Pendant près d'un an, Pékin a usé de sanctions tacites contre les compagnies sud-coréennes en se basant sur l'idée que l'ABM américain déployé sur le territoire de son voisin n'était pas dirigé contre la Corée du Nord, comme l'affirmaient Séoul et Washington, mais contre la Chine, écrit vendredi le quotidien Kommersant. La Corée du Sud a réussi à normaliser les relations avec son plus important partenaire commercial en faisant des concessions et en permettant à Pékin de restreindre la liberté d'action de Séoul dans le domaine de la sécurité.
Selon les estimations de Korea Development Bank, un an de sanctions tacites de la Chine contre la Corée du Sud (elles ont commencé en août-septembre 2016 et ont été durcies en mars 2017) a coûté entre 6,4 (pertes directes) et 20,3 milliards de dollars (revenus non perçus) à Séoul. Le conglomérat polyvalent Lotte, qui avait mis à disposition son terrain de golf pour le déploiement du THAAD, a été particulièrement touché. Ses ventes en Chine ont chuté de 88% au deuxième trimestre 2017 en glissement annuel. Les ventes de voitures Hyundai en Chine ont également fléchi de 64% pendant cette période. Le nombre de touristes chinois en Corée du Sud a baissé de 65,7% après que Pékin a interdit en mars de vendre des tours groupés dans ce pays. Séoul a pris plusieurs mesures économiques destinées pour compenser ces pertes de revenus, mais en vain. La Chine est le principal partenaire commercial de la Corée du Sud — leurs échanges bilatéraux s'élevaient à 211 milliards de dollars en 2016 — et c'est aussi la principale source de touristes pour le pays.
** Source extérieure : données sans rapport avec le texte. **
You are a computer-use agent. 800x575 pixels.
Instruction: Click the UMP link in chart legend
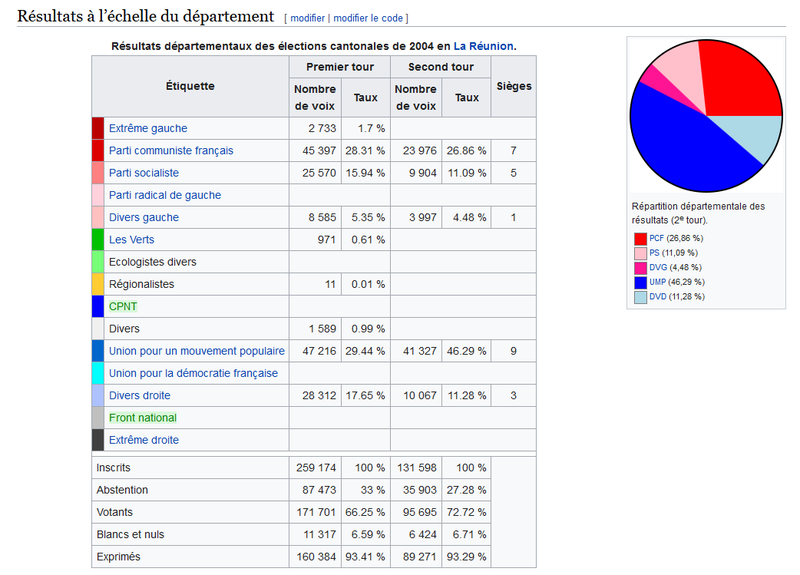(658, 282)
Le professeur Andreï Lankov de l'université Kookmin (Séoul) pense que ces accords sont une grande victoire diplomatique de la Chine, reflétant son passage au rôle de superpuissance régionale. «De facto, elle a réussi à ce qu'un État souverain limite publiquement sa politique dans le domaine de la sécurité sans aucune contrepartie de sa part. Cela reflète la formation d'une zone d'intérêts particuliers de la Chine, où les États doivent tenir compte de l'avis de Pékin dans l'élaboration de leur politique étrangère et de défense», conclut l'expert.